A pobreza energética e a outra

A pobreza energética e a outra

O exemplo vem da Catalunha e não é caso isolado. O Parlamento Regional aprovou recentemente uma moção que proíbe as empresas de eletricidade, gás e água de interromperem o abastecimento a famílias pobres por falta de pagamento, sem que antes tenham recolhido dos organismos sociais um relatório sobre cada caso de incumprimento. Já este ano, um tribunal grego absolveu um homem que se especializou no restabelecimento de corrente elétrica a famílias que se viram privadas deste bem por falta de liquidação da respetiva fatura mensal. A decisão dos juízes alicerçou-se num princípio simples mas, nem por isso, pouco polémico: a eletricidade é um bem social fundamental e, por isso, o seu fornecimento não pode ser interrompido. Assim, sem mais argumentos, a Justiça helénica dava razão ao "Robin dos Bosques da eletricidade" num país que, por via da grave crise que vive, viu duplicar, nos últimos anos, os cortes de corrente por manifesta falta de capacidade financeira das famílias para cumprirem com as suas obrigações contratuais.

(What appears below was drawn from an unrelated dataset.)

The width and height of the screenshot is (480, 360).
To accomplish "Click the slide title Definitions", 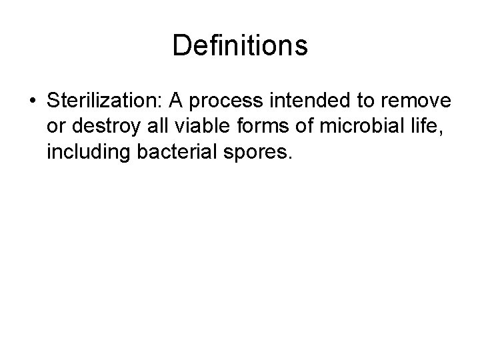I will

Não se pense, contudo, que este é um problema que afeta só os países em dificuldades ou com assistência financeira. O Comité Económico e Social Europeu estima que apenas entre 2011 e 2012 o preço ao consumidor da eletricidade no Velho Continente tenha aumentado quase 7%. Um acréscimo que, para o organismo da UE, atirou qualquer coisa como 50 milhões de europeus para uma situação de pobreza energética.

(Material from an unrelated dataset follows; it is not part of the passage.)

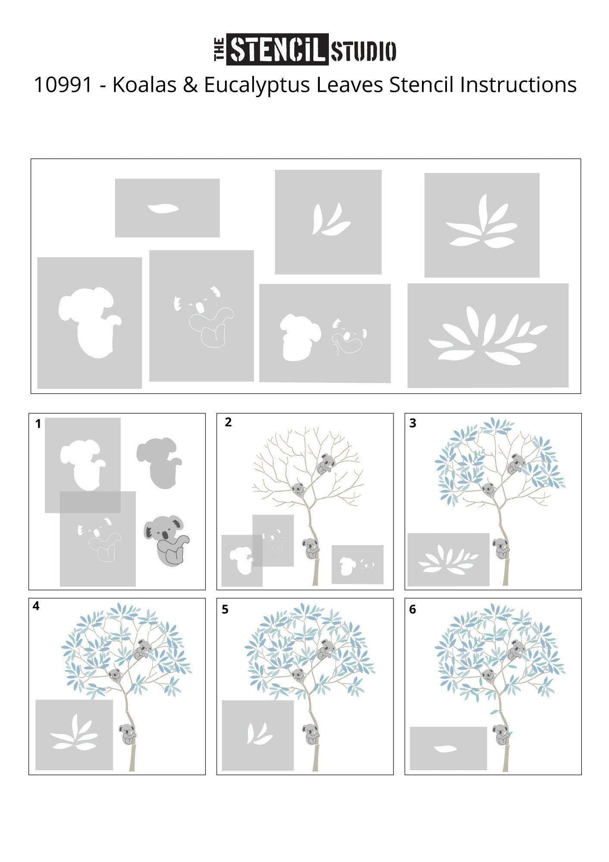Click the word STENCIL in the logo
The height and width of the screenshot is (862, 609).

A dimensão do problema em Portugal não é inteiramente conhecida. A recente incursão da EDP em bairros sociais do Porto com o corte (quase) indiscriminado de abastecimento a incumpridores ou detentores de fornecimentos fraudulentos, mais ou menos explicáveis pela crise, foi um primeiro sinal da existência de um drama que todos conhecem, mas que poucos ousam assumir ou denunciar. E, no entanto, a pobreza energética não afeta só as famílias pobres de bairros sociais. A classe média, que imerge nela a uma velocidade alucinante, é quem mais tende a ocultá-la. De todas as formas da moderna pobreza, a energética é talvez a mais escondida. Do bolo salarial que minga mês após mês paga-se a casa, depois a alimentação e, se sobrar, a energia e a água. Engana-se quem acha que não há lares mais frios no inverno, alimentos menos cozinhados ou banhos mais gelados por haver cada vez mais pobres energéticos.

No Reino Unido, país pioneiro na tentativa de erradicação deste flagelo, espera-se que não existam pobres da energia em 2016. Por cá, a suspensão dos cortes de eletricidade no Porto depois da intervenção de Rui Moreira foi um bom sinal dado pela EDP mesmo que faltem políticas sociais estruturadas nesta matéria. Será talvez tempo de a Fundação EDP, tão profícua nomeadamente em ações sociais no estrangeiro, olhar um pouco mais para os problemas dos agora pobres que lhe encheram os cofres.

PS: O chumbo pelo Tribunal Constitucional, por inequívoca unanimidade, da convergência das pensões deixa o Governo em maus lençóis. Acusar, depois de tantas pressões, o TC por mais um fracasso da sua política parece, especialmente desta vez, tão pouco inteligente quanto a reação do PSD, pela voz de Marco António Costa, ao chumbo. Após mais uma reprovação do TC, nem em Cavaco Passos parece ter um aliado.

Ficamos à espera do seu plano B. Mas preparem-se. Vindo de quem vem, tudo pode acontecer.